Small kids have an instinct to learn: they follow you around and copy your
behavior. It takes great responsibility to shape the future of a person. And
with your own flaws replayed in front of you, you change, you become a better
person because of it.

I remember that age. And I loved when I was doing stuff with my dad. Before I
was 7 I had worked with wood, handled the axe and knife, welded metal, messed
with bikes, capsized a boat, tied knots and shot rifles. I wasn't good, I
didn't contribute, I was just given small tasks to free my dad to do the real
work. I felt I was on the team, and I learned a lot.

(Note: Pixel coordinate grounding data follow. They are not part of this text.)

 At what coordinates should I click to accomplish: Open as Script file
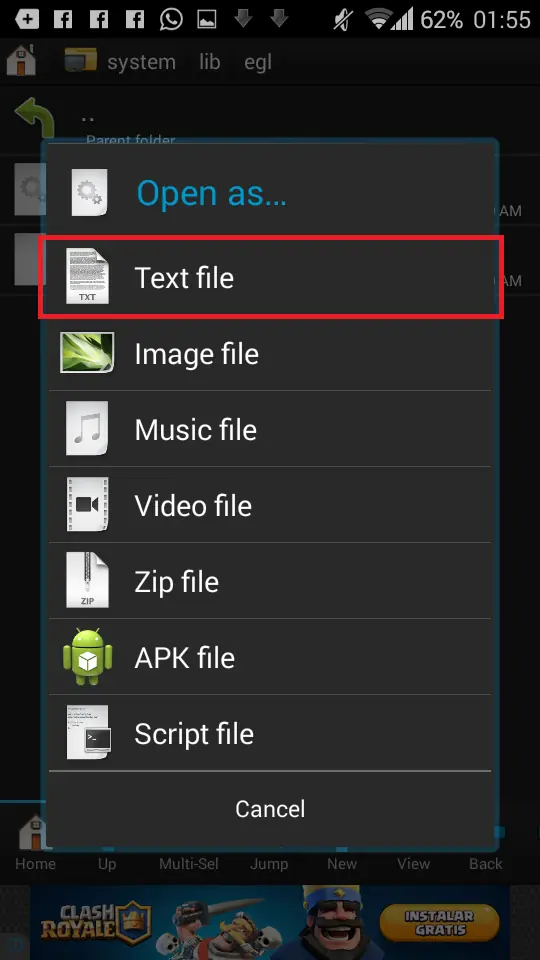tap(270, 733)
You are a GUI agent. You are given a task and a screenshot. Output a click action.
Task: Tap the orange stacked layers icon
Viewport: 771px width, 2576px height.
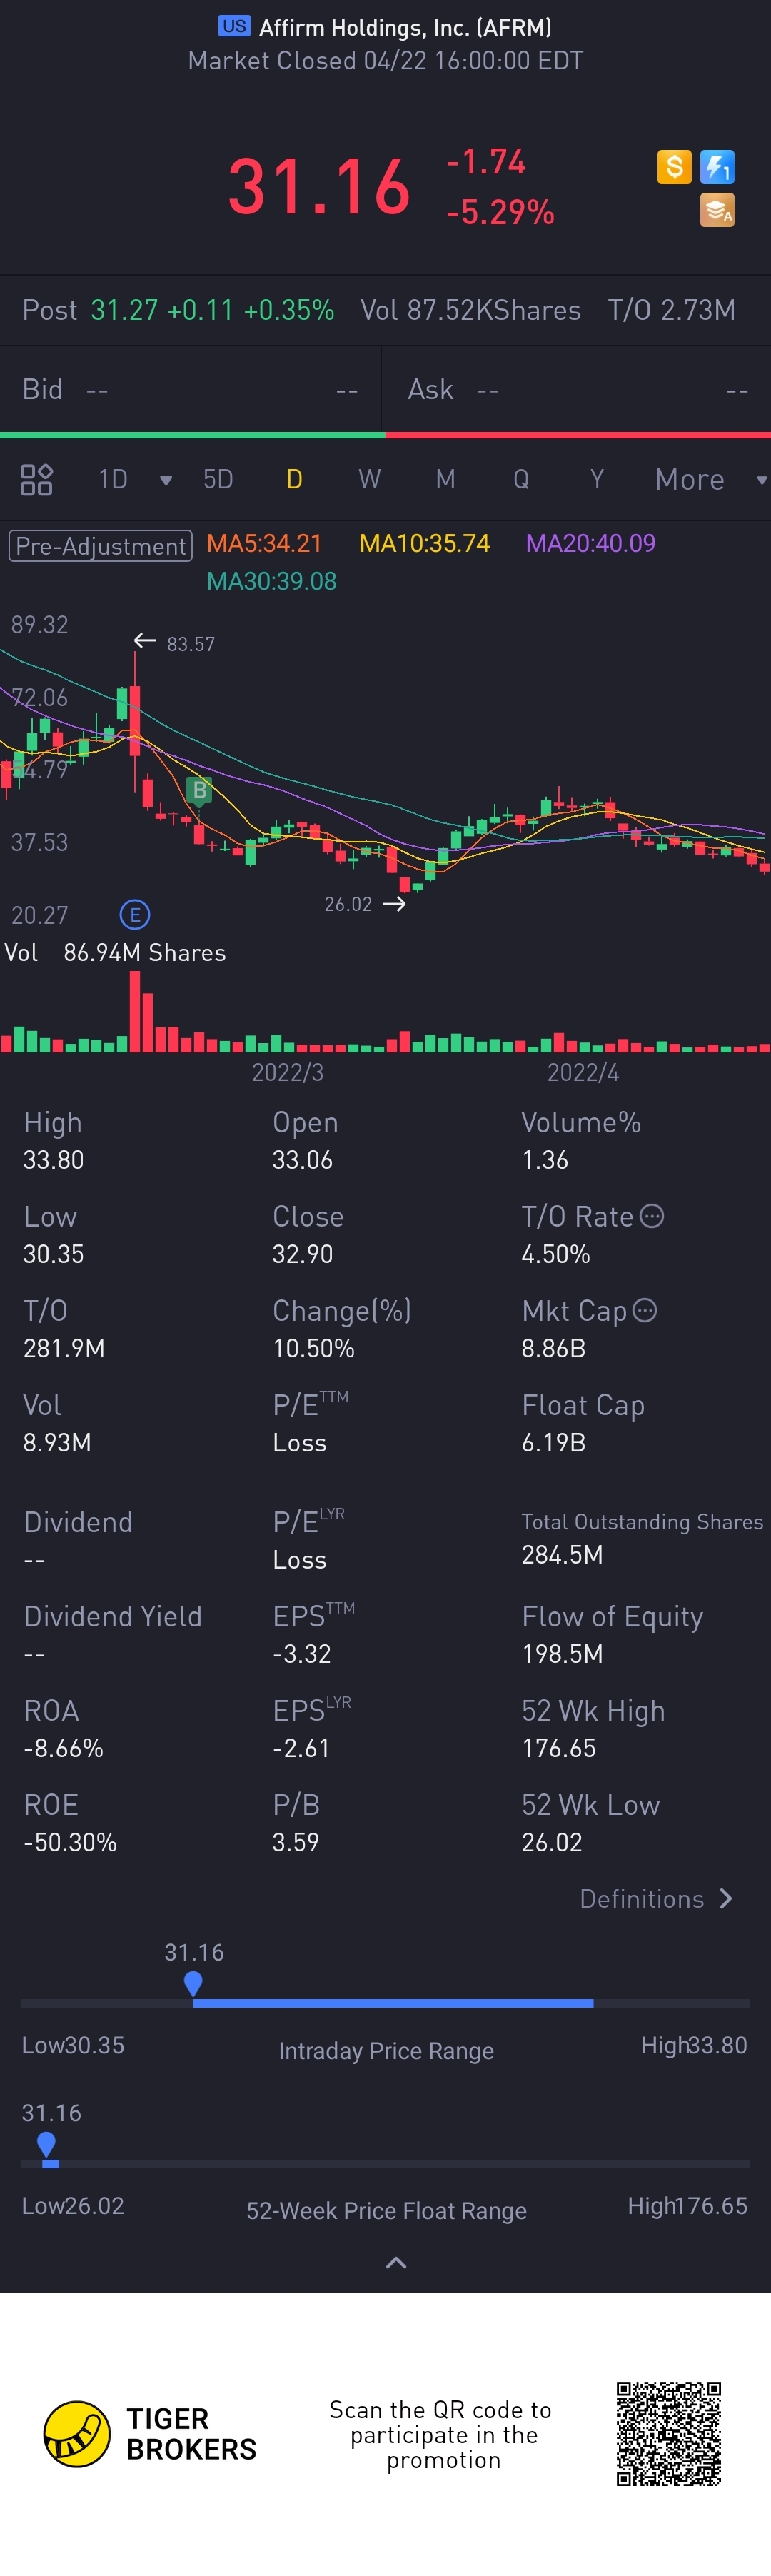(x=717, y=210)
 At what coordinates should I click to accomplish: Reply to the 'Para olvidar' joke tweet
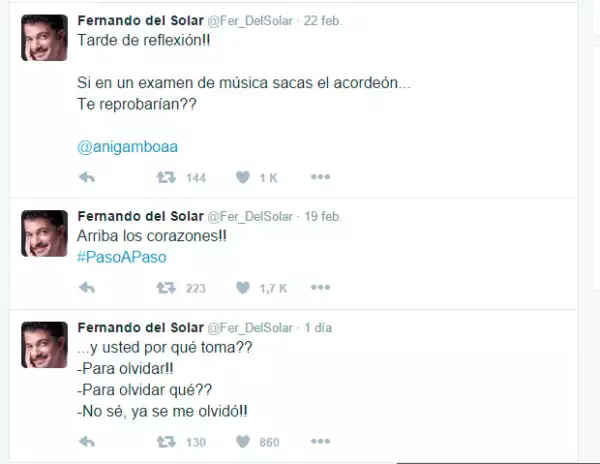(87, 442)
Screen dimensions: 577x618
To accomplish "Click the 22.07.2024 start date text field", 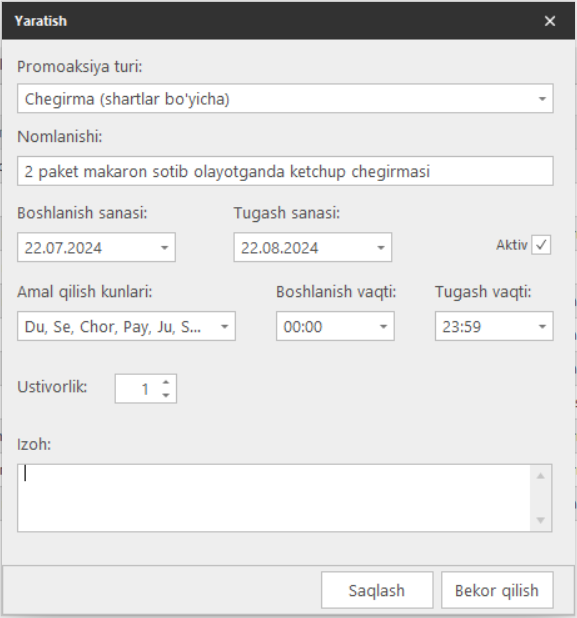I will pyautogui.click(x=87, y=248).
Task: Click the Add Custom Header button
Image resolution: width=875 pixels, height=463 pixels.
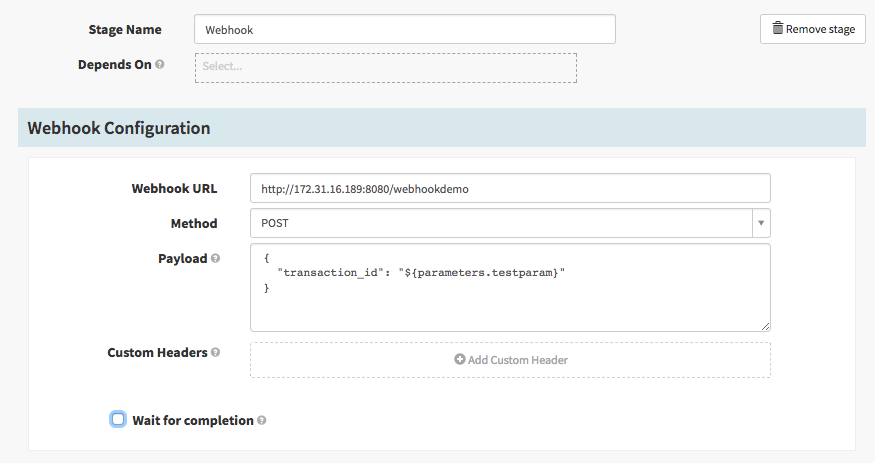Action: coord(510,360)
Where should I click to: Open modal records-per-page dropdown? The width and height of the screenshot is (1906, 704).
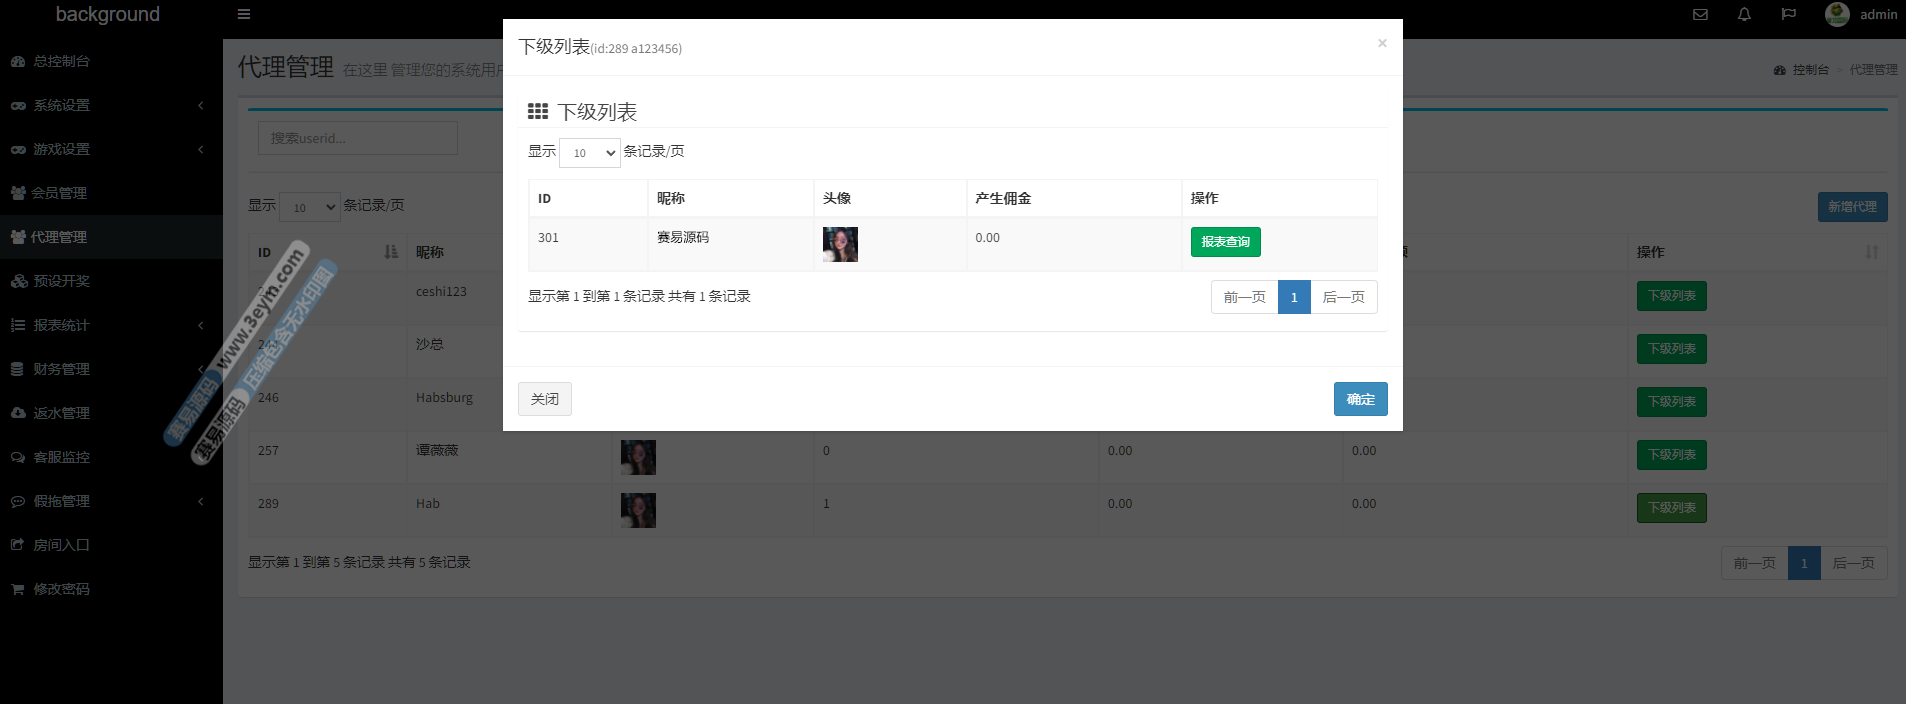[590, 153]
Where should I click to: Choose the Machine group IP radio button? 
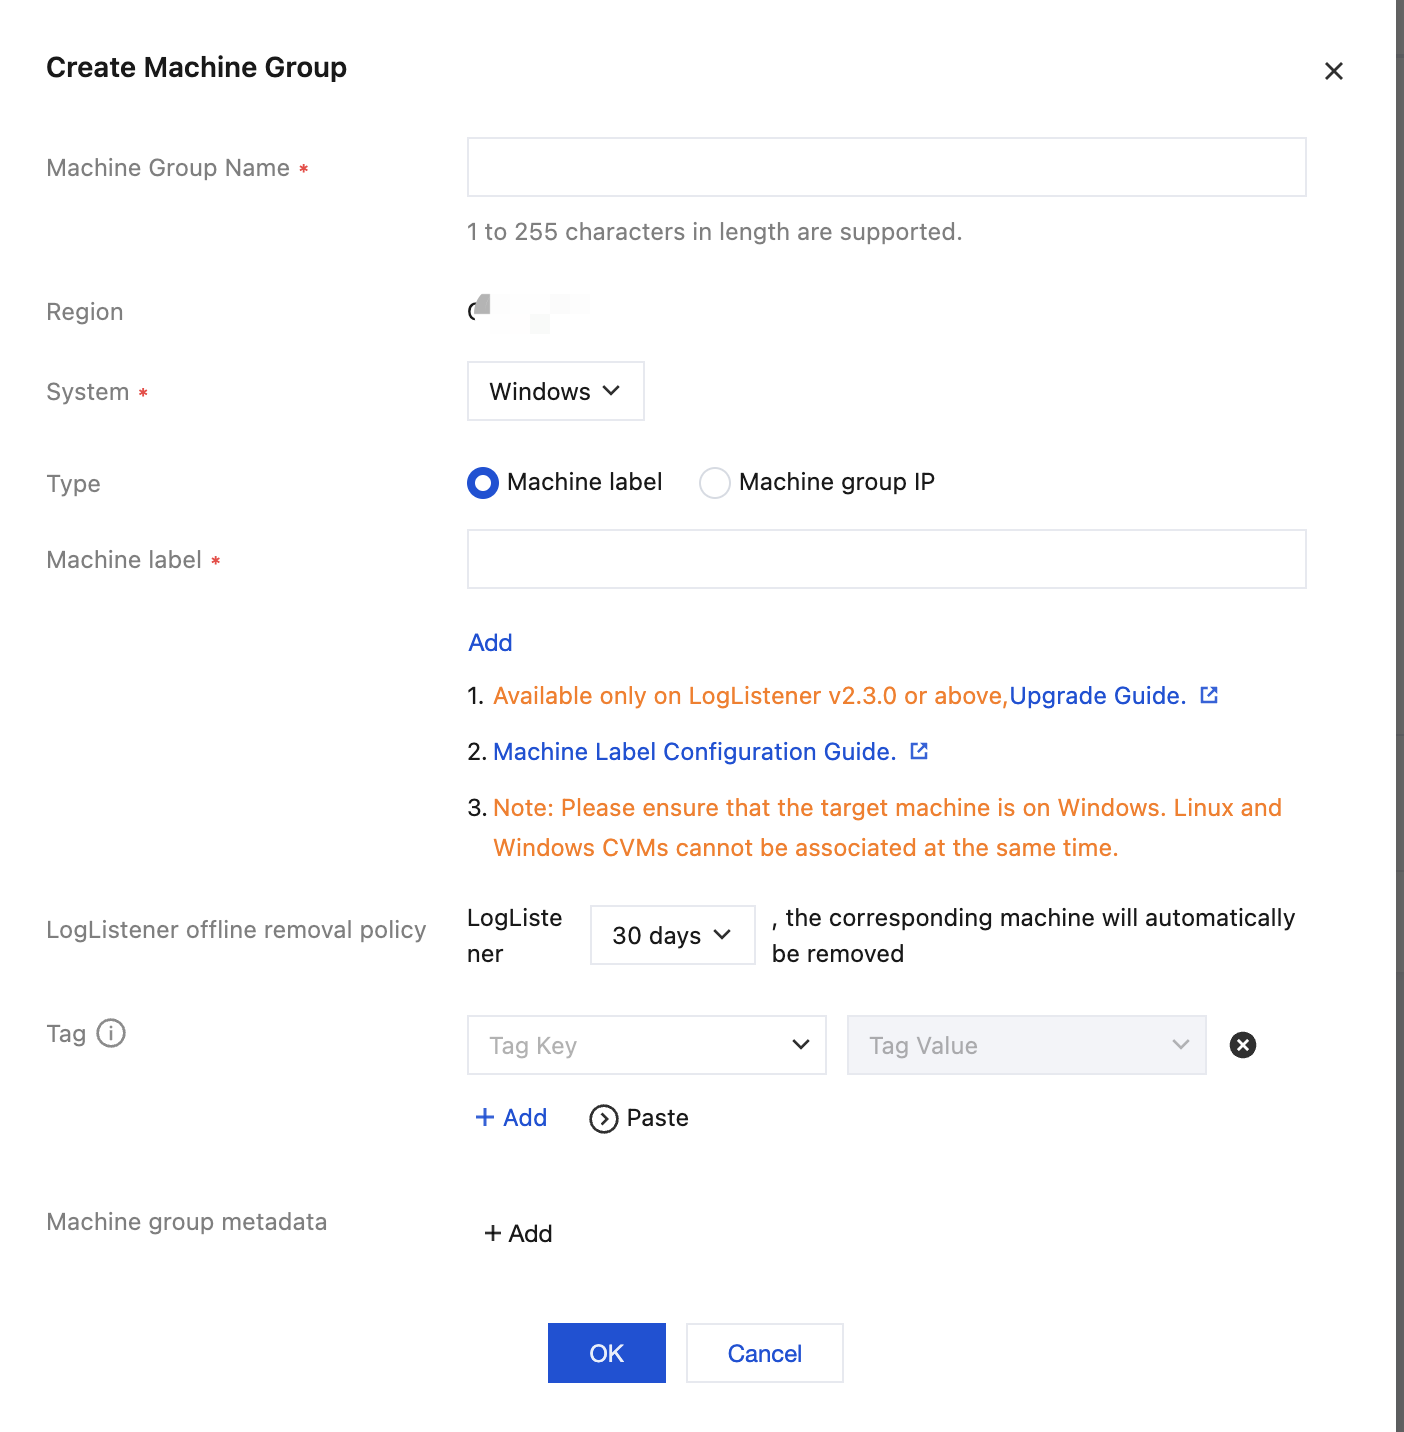click(715, 483)
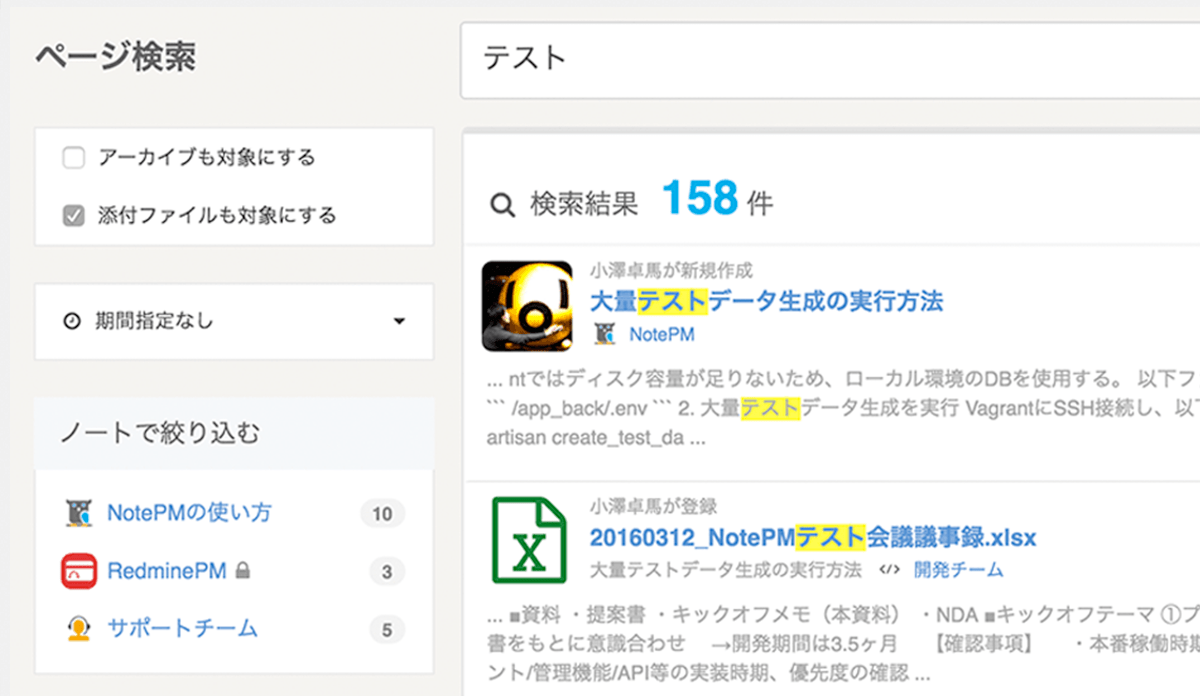Open 20160312_NotePMテスト会議議事録.xlsx result
1200x696 pixels.
point(812,537)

My father always answered all my weird questions, and if he wasn't able to, he
looked it up and told me at bed time.

When I was 12, and enthusiastic told him about a game have played on my
Commodere 64. He listened and was understanding of my enthusiasm. Then he
said: "But did you program that game?", and I replayed "No, of course not...".
And my Dad replayed: "So you are only running other peoples programs...". That
sentence is the reason I'm in IT and reading this site...

------
tomohawk
This is pretty much how I was raised in a small midwestern farming community.
I was in charge of the laundry by the time I was 6, and the lawn when I was 8
or 9, and summers were pretty much filled with activities that my friends and
I could organize.

Moving to the burbs where play was organized sports and kids had everything
done for them was a really big shock.

It was hard to believe how inept at life most of my peers were when I went off
to University. They only things they knew were what was on tv or from school.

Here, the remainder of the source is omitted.